In isolation, however, the media rating systems are simply guides which parents must consciously decide to enforce. They are not a substitute for informed parental judgment and oversight on the day to day media consumed by one’s children.

Protecting the young eyes and minds from harmful content is the wish of every parent, who often than not, the television is increasingly playing a greater role in keeping the children engaged and entertained as the parent’s work or do business.

Technology is, however, evolving with media filtering software programs now providing parents with an effective means to enforce media ratings into the devices through which content is consumed.

Such filtering technologies and software bar youth from viewing inappropriate material based on inspection rating of various content.

Under DStv entertainment suite, parental control is a value-add feature that lets you manage the shows and movies that your children can binge on.

Parents often have the ability to customize how the age filter functions come into play so that it can be adjusted to allow flexibility as children grow in age and understanding.
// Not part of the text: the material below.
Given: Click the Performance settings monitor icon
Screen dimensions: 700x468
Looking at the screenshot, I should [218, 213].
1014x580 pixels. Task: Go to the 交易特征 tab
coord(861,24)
The aim of filtering feature is to create a safe media viewing space in which the children may watch television, browse the internet, and use other media without accidentally encountering content that is potentially awful.

To protect your children from harmful content in DStv, simply press the menu button on your DStv remote control.
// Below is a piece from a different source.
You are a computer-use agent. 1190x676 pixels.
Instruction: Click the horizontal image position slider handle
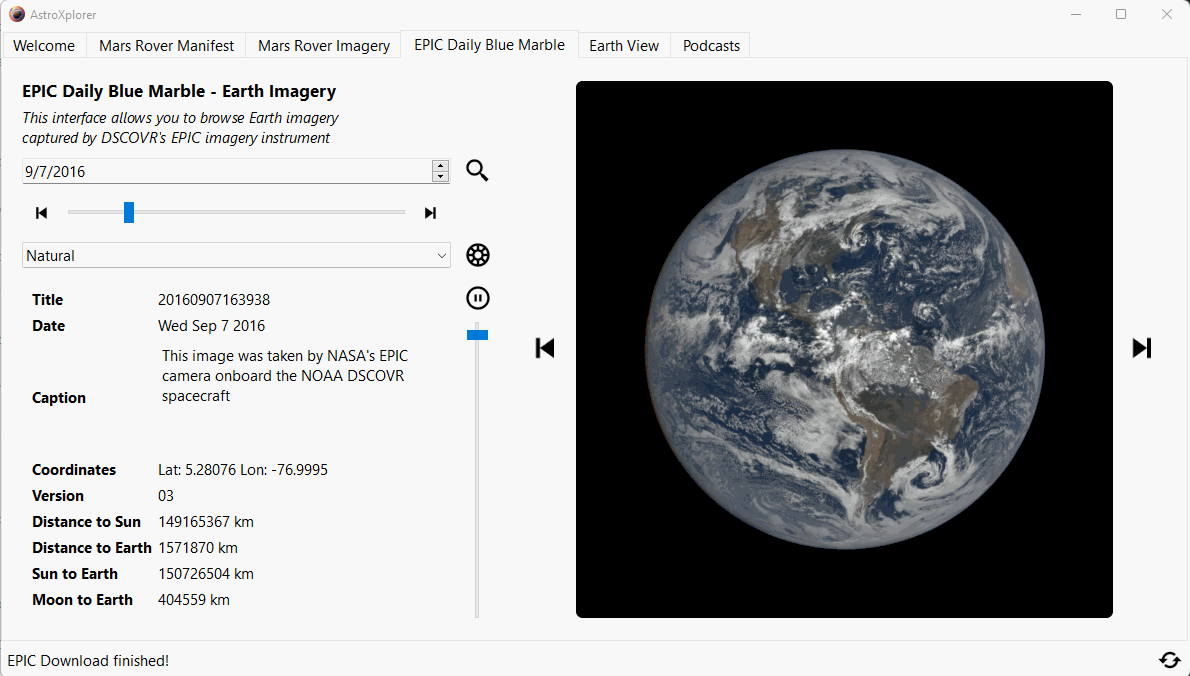click(129, 213)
From there, go for the ‘Parental Control’ option and key in your pin code. If you have yet to personalise your pin code, the default one is 1234.

Next, select ‘Parental Levels’ and then choose the appropriate PG rating based on your children’s age. For instance, by selecting ‘Family’ or ‘PG13’ the system will block all programmes with a rating of 16 and above.

Click Accept to enforce the new settings going forward. You can press ‘Exit’ to reverse your television settings to regular viewing.

Currently, most cable and satellite television manufacturers, video game console makers and even Internet service companies are offering some form of content filtering software as a part of their service plan.

Further, most cable and satellite television services delivered through a set-top box carry with them built-in features to block access to certain channels, programs, or programs with inappropriate ratings. Parents can, therefore, use a pin code to free such controls if they choose to watch a blocked program.